Saved entries:
= Beginning of Section =

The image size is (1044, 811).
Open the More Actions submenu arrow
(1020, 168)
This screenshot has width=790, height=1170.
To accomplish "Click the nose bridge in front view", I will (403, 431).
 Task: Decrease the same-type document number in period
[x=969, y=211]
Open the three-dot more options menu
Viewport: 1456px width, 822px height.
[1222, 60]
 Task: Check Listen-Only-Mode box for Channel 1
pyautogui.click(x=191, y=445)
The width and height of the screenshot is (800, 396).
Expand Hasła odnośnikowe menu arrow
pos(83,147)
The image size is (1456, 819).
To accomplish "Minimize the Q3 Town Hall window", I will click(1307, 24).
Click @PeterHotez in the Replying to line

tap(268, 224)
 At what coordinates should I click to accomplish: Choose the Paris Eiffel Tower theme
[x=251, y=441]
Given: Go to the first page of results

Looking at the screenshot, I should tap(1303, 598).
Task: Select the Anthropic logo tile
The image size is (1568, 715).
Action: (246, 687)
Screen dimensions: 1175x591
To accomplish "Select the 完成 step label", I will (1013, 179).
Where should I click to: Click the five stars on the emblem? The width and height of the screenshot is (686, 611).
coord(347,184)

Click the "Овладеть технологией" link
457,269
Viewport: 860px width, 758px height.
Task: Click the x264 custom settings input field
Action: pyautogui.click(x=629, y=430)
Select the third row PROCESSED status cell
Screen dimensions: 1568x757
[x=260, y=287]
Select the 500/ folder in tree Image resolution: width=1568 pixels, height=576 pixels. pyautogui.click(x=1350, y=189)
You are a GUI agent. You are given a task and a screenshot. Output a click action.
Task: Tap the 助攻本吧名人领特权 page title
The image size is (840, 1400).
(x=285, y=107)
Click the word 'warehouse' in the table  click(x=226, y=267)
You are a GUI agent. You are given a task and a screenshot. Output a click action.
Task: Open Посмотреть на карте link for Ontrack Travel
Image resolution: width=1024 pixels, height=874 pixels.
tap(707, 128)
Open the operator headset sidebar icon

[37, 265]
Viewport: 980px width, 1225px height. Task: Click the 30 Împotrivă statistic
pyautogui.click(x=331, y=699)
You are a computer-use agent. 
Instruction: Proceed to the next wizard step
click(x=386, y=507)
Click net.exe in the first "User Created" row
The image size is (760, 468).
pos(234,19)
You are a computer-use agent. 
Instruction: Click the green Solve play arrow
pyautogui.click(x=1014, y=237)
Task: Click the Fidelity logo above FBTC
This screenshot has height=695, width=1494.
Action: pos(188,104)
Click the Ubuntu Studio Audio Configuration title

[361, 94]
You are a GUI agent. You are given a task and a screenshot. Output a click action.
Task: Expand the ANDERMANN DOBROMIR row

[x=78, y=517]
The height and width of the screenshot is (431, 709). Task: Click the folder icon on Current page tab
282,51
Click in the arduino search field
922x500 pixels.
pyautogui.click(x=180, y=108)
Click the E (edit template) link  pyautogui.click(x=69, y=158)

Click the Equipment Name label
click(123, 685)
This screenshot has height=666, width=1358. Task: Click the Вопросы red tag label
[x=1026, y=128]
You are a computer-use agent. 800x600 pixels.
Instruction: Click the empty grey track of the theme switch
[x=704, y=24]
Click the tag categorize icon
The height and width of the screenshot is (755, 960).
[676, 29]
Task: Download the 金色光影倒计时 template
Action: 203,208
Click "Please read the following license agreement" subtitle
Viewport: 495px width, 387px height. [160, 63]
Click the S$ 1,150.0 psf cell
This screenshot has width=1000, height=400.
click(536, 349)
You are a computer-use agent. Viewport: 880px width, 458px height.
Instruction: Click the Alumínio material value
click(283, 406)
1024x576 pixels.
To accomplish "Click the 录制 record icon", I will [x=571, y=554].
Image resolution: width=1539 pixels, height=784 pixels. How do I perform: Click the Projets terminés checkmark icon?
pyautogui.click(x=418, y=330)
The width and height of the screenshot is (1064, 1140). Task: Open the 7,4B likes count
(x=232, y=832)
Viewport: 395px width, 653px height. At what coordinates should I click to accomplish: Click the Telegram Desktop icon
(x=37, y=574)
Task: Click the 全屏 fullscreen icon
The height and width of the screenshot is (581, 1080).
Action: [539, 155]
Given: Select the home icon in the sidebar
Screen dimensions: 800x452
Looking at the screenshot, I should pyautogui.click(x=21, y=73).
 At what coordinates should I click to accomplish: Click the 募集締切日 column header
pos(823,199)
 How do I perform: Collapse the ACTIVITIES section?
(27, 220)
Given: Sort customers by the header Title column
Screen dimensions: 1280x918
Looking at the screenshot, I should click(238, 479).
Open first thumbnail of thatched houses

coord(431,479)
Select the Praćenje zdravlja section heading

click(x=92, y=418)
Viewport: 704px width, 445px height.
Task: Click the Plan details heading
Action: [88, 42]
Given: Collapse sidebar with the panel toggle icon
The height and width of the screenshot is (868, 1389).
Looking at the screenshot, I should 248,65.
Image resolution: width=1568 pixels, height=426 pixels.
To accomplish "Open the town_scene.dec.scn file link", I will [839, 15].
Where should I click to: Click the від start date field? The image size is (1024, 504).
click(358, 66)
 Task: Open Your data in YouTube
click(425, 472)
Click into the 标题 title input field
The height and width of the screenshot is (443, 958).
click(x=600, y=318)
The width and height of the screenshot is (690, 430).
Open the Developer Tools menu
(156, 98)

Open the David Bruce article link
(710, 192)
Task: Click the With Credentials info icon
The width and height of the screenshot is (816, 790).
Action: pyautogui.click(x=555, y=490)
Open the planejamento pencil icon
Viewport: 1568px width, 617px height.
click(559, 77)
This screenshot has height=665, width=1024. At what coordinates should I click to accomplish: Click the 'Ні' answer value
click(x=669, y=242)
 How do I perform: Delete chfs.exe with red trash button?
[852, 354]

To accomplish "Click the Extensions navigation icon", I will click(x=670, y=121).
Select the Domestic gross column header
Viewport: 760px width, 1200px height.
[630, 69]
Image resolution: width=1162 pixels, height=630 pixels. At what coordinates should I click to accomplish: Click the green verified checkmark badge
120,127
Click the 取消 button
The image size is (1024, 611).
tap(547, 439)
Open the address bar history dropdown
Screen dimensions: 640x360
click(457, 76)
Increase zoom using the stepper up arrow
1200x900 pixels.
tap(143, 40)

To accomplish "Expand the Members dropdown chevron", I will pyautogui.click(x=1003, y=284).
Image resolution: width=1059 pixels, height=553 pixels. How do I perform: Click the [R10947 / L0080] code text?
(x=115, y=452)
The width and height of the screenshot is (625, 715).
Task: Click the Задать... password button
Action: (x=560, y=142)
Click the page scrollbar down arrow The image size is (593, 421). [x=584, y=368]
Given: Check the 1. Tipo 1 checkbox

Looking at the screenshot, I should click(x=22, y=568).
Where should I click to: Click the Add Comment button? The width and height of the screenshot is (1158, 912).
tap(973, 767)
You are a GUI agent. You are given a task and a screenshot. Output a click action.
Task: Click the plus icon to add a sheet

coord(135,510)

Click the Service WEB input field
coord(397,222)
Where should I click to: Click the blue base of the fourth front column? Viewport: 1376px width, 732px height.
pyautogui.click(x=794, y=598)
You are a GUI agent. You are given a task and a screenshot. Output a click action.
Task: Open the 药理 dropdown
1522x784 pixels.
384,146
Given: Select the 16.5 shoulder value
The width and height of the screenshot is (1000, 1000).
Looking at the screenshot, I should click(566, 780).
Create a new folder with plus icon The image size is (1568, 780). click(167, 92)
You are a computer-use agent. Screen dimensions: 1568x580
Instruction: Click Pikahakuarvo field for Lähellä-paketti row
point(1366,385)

= End of Section =

• **Your task**
The expected output is every line of the records in which the string "dropdown" appears.

• **Your response**
Open the address bar history dropdown
To accomplish "Expand the Members dropdown chevron", I will pyautogui.click(x=1003, y=284).
Task: Open the 药理 dropdown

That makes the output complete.